This was a story that was published on the blog of a photog that decried an attempt in Massachusetts to criminalize erotic photographs of the mentally incompetent, and also decried a photographer in Illinois that would follow small children to the porta-john and insisted that one follow him to a secluded area so he could be photographed in suggestive stances.   In court, the boy said he thought that he couldn't leave.   Yes the original coverage was from a major media outlet, but the blogger clearly has an axe to grind against cops.

If I supported behaviour such as this, I probably wouldn't hesitate to show LEOs in a bad light also.


----------



## Bob Hubbard (Jun 7, 2009)

Regardless of the bias's of 1 source, when you get major outlet coverage, especially when it basically says the same thing, doesn't that somewhat negate the bias?


----------



## Carol (Jun 7, 2009)

Somewhat.  I won't deny that the story as presented doesn't look very good and if the LEOs in question are found to be out of line, then I hope they are punished.


----------



## geezer (Jun 8, 2009)

Omar B said:


> Yeah, cop slamming me into a wall, real funny, him making fun of my picture, hilarious.



The joke about your picture stopped being funny the moment you put it into the context of your real life experience. There's _nothing_ funny at all about being harassed, presumably because of your color and age. Omar, you and I may not get along... but I'm with you 100% on this.


----------



## Kembudo-Kai Kempoka (Jun 8, 2009)

Bob Hubbard said:


> Let me ask this.
> If the guy called the cop a "dirty junk sucking pig", was that beating justified?
> If the guy spit on the car, was that beating justified?
> If the guy whipped out his winkie, and showered the car, was that beating justified?
> ...


 
No. But what if he's lying? What if they asked him to open his sweatshirt so they could see any weapons, but instead he zipped it shut, while saying out loud, "I ain't gonna let you see my piece, and if you know what's good for you, you'll just keep on driving...otherwise, I'm going to shoot you ion the face and rape your dead body." At which point they instruct him to place his hands in the air, and he makes some other agitating comment, while leaving his hands in the vicinity of his waistband, a clear threat to the safety of the officers.

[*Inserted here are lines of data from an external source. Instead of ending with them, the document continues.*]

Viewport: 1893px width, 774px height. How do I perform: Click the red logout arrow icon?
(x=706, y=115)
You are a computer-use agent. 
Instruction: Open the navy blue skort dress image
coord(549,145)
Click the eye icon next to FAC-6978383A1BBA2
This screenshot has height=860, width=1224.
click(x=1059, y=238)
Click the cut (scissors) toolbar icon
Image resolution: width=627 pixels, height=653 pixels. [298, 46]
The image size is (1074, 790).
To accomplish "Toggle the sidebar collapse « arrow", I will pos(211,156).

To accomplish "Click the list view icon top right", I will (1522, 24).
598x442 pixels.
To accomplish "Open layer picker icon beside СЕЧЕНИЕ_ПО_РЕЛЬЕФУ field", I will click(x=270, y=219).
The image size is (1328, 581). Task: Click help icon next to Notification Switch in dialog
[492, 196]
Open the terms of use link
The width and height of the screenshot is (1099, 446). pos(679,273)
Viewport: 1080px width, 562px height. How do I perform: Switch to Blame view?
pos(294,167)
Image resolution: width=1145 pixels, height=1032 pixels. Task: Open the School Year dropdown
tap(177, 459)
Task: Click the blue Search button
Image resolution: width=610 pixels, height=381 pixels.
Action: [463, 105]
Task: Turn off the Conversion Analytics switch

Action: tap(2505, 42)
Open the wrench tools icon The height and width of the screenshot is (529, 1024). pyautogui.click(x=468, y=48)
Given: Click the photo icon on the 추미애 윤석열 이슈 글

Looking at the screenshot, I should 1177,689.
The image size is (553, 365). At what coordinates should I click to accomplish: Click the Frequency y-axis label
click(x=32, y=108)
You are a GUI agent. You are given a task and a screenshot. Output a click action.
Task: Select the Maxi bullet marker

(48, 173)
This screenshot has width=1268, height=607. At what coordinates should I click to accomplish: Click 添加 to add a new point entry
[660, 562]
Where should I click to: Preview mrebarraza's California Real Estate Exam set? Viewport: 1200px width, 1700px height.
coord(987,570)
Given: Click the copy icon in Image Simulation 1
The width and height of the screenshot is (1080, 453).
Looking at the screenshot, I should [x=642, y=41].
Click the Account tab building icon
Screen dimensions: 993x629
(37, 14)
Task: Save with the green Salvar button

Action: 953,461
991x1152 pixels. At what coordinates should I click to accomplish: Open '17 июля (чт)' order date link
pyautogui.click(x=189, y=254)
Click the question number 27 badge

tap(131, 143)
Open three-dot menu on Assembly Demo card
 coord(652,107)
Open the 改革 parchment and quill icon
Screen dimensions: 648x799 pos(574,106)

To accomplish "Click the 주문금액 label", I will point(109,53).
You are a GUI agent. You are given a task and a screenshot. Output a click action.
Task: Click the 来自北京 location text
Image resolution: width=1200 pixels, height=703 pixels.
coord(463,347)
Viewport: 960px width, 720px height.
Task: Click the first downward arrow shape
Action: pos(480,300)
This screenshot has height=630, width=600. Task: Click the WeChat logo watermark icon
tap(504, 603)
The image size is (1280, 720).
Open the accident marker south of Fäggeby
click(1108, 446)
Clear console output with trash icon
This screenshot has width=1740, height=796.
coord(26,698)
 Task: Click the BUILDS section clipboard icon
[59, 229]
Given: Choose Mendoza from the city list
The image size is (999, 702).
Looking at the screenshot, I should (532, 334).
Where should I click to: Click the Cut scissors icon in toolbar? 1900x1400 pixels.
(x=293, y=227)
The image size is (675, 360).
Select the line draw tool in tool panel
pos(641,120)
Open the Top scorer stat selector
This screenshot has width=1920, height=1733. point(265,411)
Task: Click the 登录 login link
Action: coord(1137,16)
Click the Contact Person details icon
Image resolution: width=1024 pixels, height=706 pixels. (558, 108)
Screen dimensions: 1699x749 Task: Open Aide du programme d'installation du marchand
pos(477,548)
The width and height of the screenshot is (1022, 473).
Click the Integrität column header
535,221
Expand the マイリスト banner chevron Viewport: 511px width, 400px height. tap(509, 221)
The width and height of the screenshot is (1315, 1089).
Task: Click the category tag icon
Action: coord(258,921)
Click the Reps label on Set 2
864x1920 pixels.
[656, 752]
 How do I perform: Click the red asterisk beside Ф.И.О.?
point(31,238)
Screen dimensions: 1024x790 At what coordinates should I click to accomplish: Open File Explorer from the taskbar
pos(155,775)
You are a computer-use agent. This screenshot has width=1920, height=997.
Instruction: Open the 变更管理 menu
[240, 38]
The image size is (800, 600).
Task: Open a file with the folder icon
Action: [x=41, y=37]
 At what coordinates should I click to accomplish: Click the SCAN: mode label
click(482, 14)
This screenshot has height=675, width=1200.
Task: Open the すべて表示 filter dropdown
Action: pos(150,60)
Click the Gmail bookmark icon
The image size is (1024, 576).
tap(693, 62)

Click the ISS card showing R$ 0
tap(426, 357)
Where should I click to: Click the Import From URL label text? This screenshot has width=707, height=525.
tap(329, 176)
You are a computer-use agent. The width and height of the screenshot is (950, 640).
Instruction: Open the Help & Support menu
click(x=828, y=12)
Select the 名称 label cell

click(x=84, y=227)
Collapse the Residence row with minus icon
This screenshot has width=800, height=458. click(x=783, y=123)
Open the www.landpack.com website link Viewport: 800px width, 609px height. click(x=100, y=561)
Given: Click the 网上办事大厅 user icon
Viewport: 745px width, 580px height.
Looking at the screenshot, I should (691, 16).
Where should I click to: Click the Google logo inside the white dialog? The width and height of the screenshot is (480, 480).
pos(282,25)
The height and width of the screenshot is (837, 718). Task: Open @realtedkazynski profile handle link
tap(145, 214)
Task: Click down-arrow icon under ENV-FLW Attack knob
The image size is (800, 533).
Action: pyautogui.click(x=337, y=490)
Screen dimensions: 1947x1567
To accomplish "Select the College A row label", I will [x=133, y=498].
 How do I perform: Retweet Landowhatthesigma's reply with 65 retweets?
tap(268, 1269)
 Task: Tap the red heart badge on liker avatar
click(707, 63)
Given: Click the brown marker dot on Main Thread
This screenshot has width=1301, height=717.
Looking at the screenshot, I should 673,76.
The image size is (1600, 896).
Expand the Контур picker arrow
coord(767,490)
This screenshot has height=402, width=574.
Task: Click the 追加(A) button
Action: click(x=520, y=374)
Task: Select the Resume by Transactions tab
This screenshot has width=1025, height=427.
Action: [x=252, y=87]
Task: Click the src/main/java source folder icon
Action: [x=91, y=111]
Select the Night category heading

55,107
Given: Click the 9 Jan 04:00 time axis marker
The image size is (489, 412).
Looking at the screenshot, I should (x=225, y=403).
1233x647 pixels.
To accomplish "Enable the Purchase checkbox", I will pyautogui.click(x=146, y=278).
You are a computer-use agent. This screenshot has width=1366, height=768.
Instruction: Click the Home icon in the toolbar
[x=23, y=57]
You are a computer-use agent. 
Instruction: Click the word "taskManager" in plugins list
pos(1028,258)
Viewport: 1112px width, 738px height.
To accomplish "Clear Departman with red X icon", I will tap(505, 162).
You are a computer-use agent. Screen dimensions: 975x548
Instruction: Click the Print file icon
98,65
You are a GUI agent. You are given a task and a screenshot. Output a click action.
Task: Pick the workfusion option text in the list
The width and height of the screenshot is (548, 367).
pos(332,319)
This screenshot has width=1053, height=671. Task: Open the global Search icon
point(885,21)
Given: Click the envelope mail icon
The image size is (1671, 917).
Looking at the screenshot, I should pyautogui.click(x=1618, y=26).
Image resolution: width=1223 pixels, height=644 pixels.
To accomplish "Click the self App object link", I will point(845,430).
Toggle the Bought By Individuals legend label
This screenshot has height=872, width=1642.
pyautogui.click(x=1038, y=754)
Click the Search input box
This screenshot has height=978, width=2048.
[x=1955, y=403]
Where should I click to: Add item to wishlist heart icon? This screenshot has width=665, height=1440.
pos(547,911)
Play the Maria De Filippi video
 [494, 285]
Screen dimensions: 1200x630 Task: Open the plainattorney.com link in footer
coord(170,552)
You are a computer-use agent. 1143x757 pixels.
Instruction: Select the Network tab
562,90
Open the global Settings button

So he gets out to tackle the guy, but the guys reactions basically keep the cop at bay, in the guard, so the cop can't frisk him to disarm him. If he disengages long enough, he runs the risk of the other guy drawing the weapon he may have, and capping the cop. His other option would be to draw on and shoot the alleged perp, which would make his option of beating him into submission until backup arrives the more humane and merciful choice, considering.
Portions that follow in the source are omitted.